Performing vector operations on a specific range of a CuArray

Hello everyone! I’m taking my first steps with Julia and programming GPUs, also this is my first post here. So please forgive me if the question is too banal or has been answered before :slight_smile: I could not find anything useful in my brief research.

I’ve got a CPU function which essentially performs a simple vector operation on an array.

function cpuf!(
    signal1::Array,
    signal2::Array,
    start_sample::Integer,
    num_samples_left::Integer
)
    for i = start_sample:num_samples_left + start_sample - 1
        signal1[i] = signal1[i] * signal2[i]
    end
end

It does it in any possible range of an array determined by the arguments start_sample and num_samples_left.

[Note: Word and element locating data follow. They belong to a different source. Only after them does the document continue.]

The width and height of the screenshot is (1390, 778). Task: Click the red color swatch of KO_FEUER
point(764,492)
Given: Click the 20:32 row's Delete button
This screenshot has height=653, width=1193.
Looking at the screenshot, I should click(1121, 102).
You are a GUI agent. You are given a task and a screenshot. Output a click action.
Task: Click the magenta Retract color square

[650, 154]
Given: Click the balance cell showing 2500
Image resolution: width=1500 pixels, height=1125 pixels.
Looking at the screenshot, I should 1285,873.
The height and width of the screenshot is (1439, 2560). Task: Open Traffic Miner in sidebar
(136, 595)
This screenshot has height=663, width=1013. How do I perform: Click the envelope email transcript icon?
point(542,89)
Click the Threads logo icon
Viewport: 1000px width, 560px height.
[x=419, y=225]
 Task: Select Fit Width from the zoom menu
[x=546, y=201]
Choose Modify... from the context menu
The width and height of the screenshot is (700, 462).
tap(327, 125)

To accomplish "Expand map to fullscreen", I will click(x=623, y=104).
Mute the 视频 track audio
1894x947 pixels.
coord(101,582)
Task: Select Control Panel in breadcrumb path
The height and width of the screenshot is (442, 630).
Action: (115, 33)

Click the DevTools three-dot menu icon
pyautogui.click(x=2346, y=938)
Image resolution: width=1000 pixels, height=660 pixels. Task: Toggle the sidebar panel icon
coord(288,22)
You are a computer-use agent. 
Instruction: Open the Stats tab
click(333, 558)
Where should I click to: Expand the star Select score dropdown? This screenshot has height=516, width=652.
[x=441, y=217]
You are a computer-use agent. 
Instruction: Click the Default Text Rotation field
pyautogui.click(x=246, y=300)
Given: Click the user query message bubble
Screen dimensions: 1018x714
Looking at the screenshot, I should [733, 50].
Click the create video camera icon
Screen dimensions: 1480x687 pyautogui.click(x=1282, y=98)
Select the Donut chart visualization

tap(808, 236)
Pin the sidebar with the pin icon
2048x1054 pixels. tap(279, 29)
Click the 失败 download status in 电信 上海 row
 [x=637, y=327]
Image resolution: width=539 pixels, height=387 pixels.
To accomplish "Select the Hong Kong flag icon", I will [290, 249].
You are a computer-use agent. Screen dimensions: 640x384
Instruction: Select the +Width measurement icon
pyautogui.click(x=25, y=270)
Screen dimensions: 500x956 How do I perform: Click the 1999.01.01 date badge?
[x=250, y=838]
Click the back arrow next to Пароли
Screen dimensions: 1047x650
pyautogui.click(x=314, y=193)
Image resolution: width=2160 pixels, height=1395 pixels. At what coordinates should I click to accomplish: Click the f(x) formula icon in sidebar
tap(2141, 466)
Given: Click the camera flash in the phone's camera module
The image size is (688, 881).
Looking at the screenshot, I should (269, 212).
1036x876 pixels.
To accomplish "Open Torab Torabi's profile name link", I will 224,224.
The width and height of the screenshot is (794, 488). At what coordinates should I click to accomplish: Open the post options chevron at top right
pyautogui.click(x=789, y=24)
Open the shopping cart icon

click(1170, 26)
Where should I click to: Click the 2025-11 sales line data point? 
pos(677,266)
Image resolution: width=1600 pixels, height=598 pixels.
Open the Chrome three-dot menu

So the naive solution below would probably induce scalar operations on a CuArray and slow the process down, right?

function gpuf!(
    signal1::CuArray,
    signal2::CuArray,
    start_sample::Integer,
    num_samples_left::Integer
)
    for i = start_sample:num_samples_left + start_sample - 1
        signal1[i] = signal1[i] * signal2[i]
    end
end

If so how do I get to this code with maximum performance?

function gpuf!(
    signal1::CuArray,
    signal2::CuArray,
    start_sample::Integer,
    num_samples_left::Integer
)
    signal1 = signal1 .* signal2 
    #where signal1 and signal2 are in the range [start_sample:num_samples_left + start_sample - 1]
end

Do I need to do the splitting on the CPU then upload it onto the GPU?

Broadcasting should give you good performance, you can use views to limit the scope. If you need more control, you can write a kernel function that performs a single iteration, and launch that in parallel.